WORK ORDER: With the pictures omitted, set down exactly the lines from the one that contains "Click the 搜索 search button" through the last line of the data.

RECORDS TO USE:
****

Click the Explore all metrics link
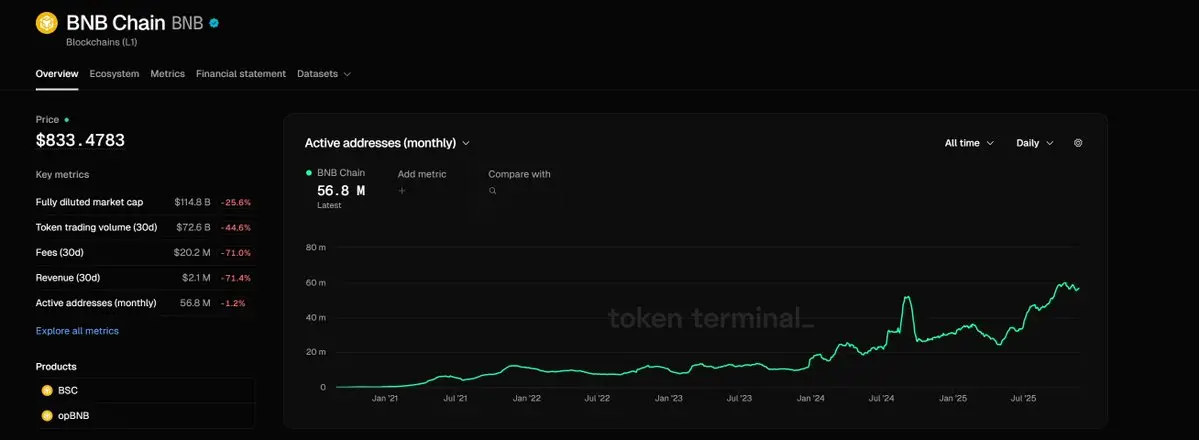Viewport: 1199px width, 440px height. click(x=77, y=331)
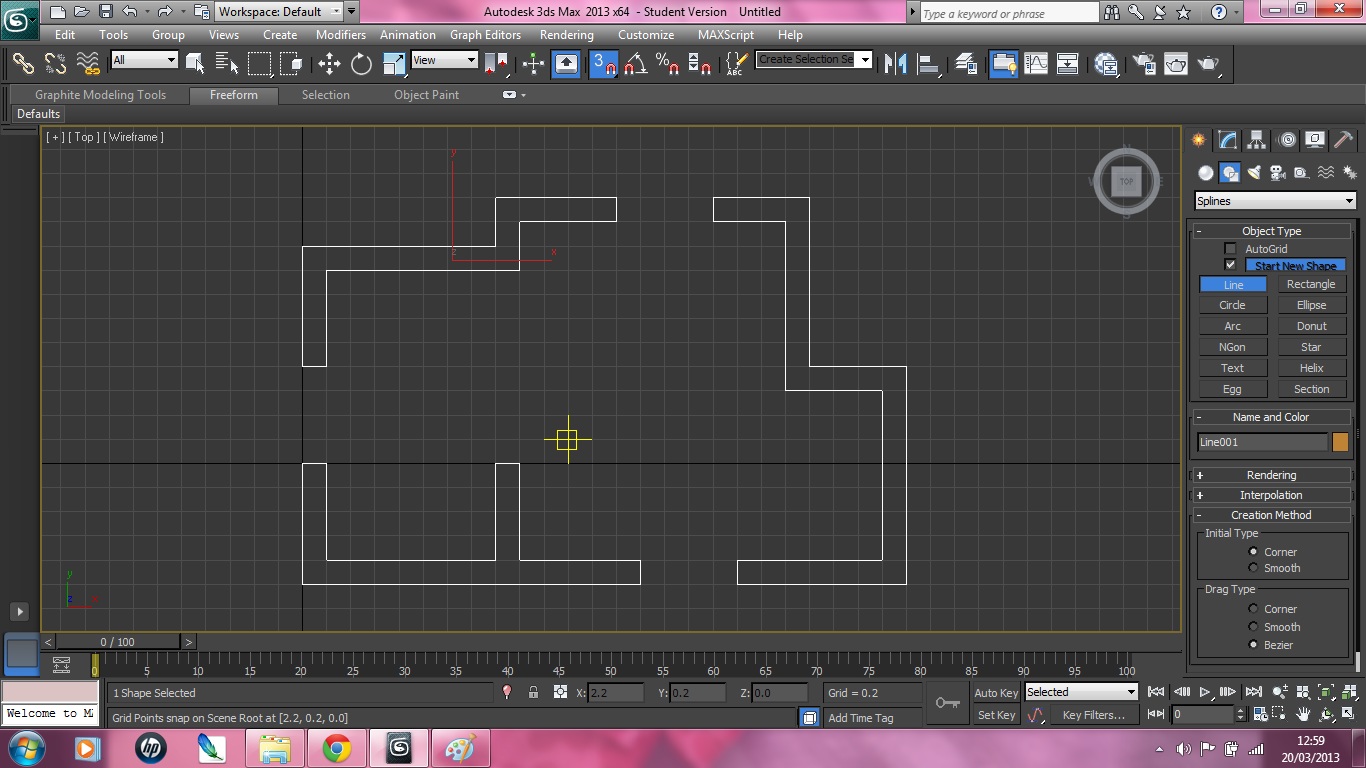
Task: Toggle the 3D Snaps button
Action: 604,64
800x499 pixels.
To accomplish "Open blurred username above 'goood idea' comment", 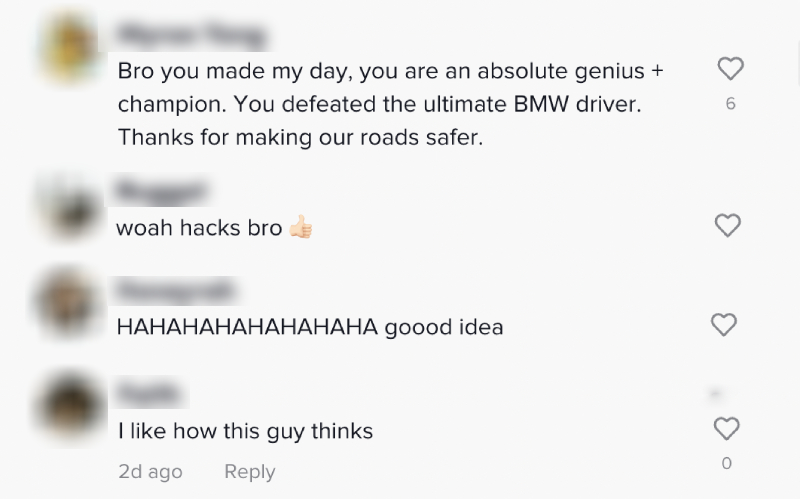I will tap(174, 290).
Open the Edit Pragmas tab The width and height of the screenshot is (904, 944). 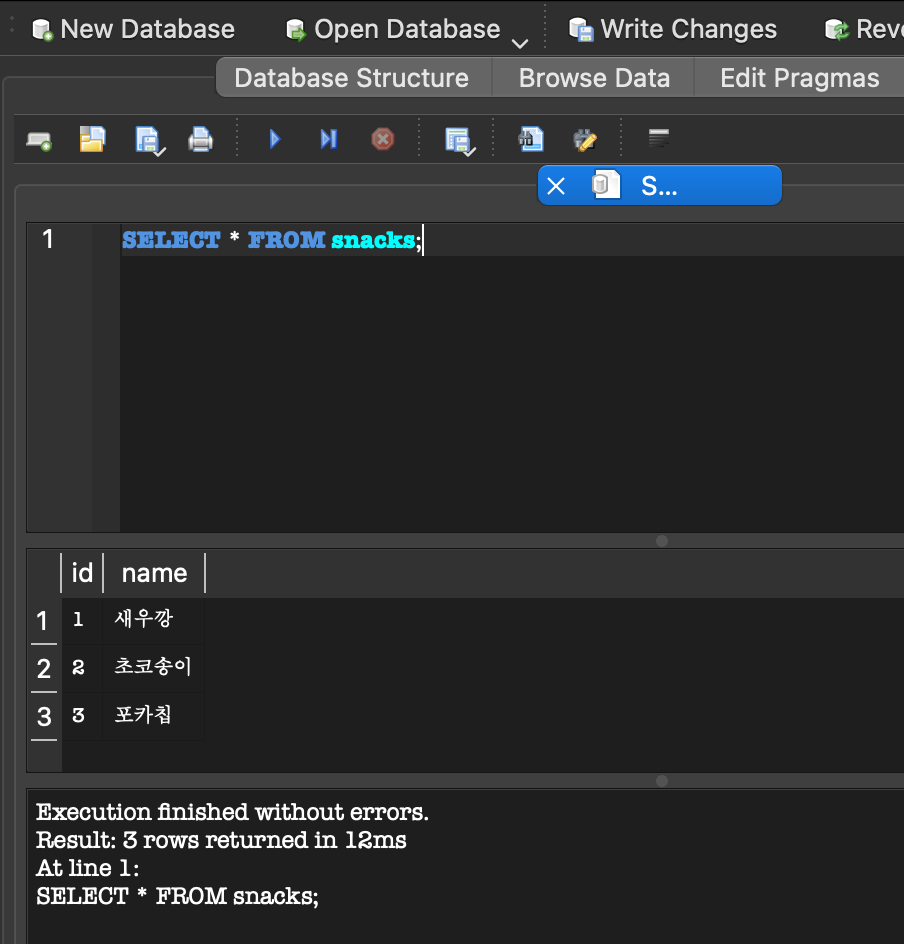(x=799, y=78)
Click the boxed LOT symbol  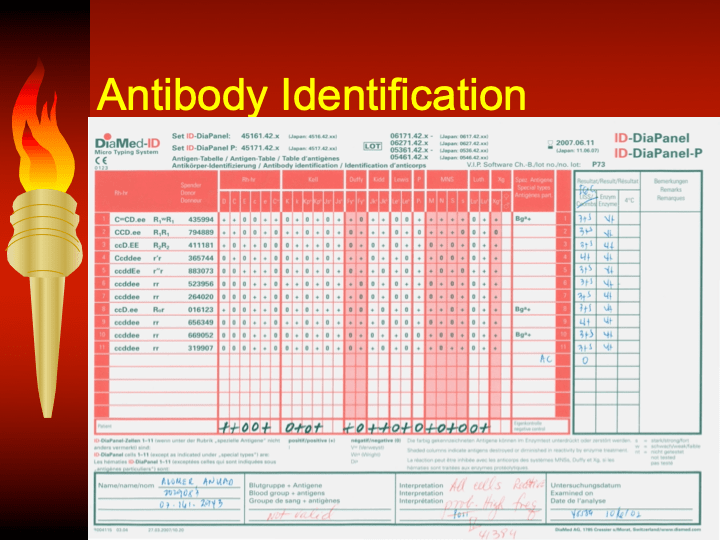(x=373, y=146)
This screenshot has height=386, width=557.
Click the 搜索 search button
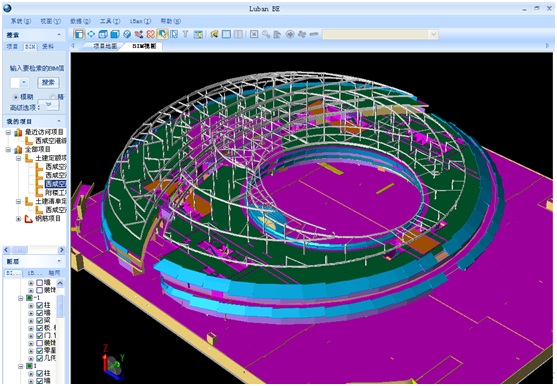[x=48, y=83]
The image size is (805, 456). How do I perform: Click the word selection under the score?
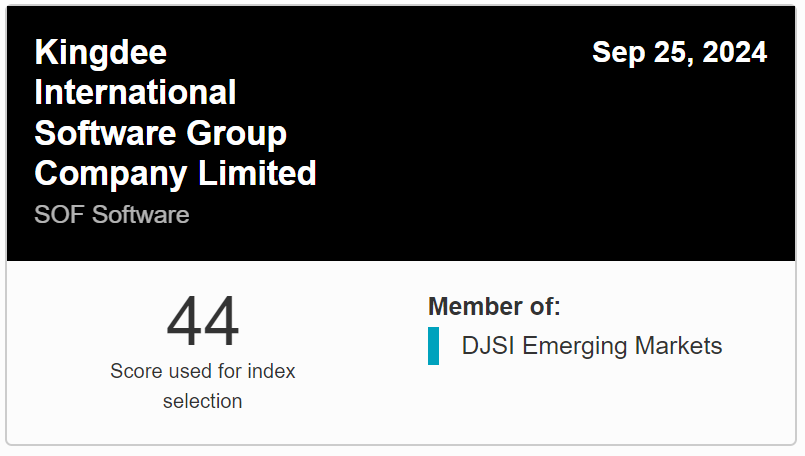tap(203, 401)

****

FINAL ANSWER:
Click the 搜索 search button
[x=48, y=83]
The image size is (805, 456). How do I perform: Click the word selection under the score?
tap(203, 401)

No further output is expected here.